We will make good faith efforts to provide access to your Personal Data. If we determine that access should be restricted in any particular instance, we will provide you with an explanation of why we made that determination and a contact point for any further inquiries by you. We reserve the right to deny or limit access to the extent that granting full access would reveal our own confidential commercial information or the confidential commercial information of a third party.
We reserve the right to restrict access to your Personal Data in exceptional circumstances where the legitimate rights of third parties would be violated or where the burden or expense of providing access would be disproportionate to the risks to your privacy in the case in question.
We may provide access in the form of disclosure of the relevant personal information instead of granting access to any of our databases. We reserve the right to destroy or never store Personal data we collect.
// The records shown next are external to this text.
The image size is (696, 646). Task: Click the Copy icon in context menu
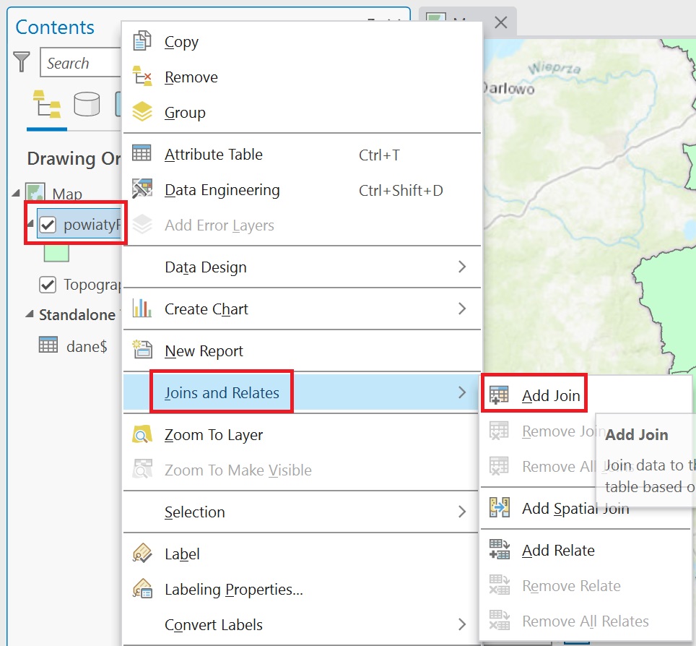pyautogui.click(x=142, y=41)
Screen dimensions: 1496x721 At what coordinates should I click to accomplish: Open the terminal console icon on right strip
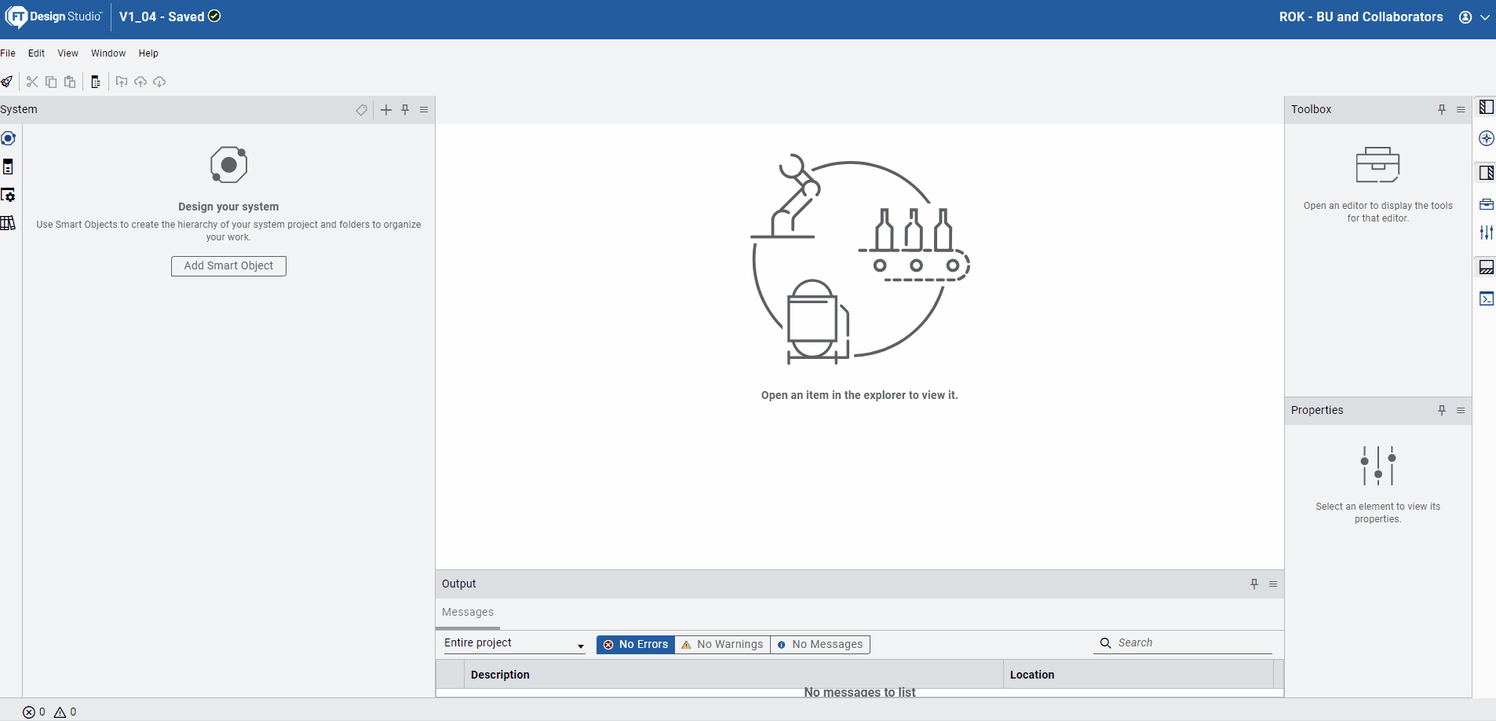[x=1487, y=298]
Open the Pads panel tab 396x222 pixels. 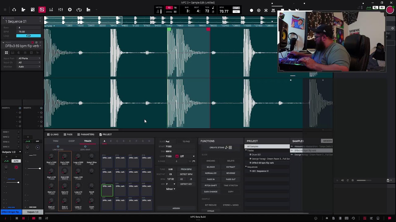coord(68,134)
Under certain circumstances, we may restrict access to your Personal Data if disclosure is likely to interfere with the safeguarding of important countervailing public interests, such as national security; defense; or public security. We may also deny or limit access in the event disclosure would:
- interfere with the execution or enforcement of the law or with private causes of action, including the prevention, investigation or detection of offenses or the right to a fair trial;
- violate the legitimate rights or important interests of others;
- breach a legal or other professional privilege or obligation;
- prejudice employee security investigations or grievance proceedings; or
- prejudice the confidentiality necessary in monitoring, inspection or regulatory functions connected with sound management, or in our future or ongoing negotiations.
Recourse Enforcement and Liability
We are committed to providing you with recourse if we fail to comply with the Principles. To this end we are making available to you:
- a readily available independent recourse mechanism by which your complaints and disputes are investigated and expeditiously resolved at no cost to you, and damages awarded where the applicable law so provides;
- follow-up procedures for verifying that the attestations and assertions we make about our privacy practices are true and that privacy practices have been implemented as presented; and
- assurances that we will remedy problems arising out of our failure to comply with the Principles.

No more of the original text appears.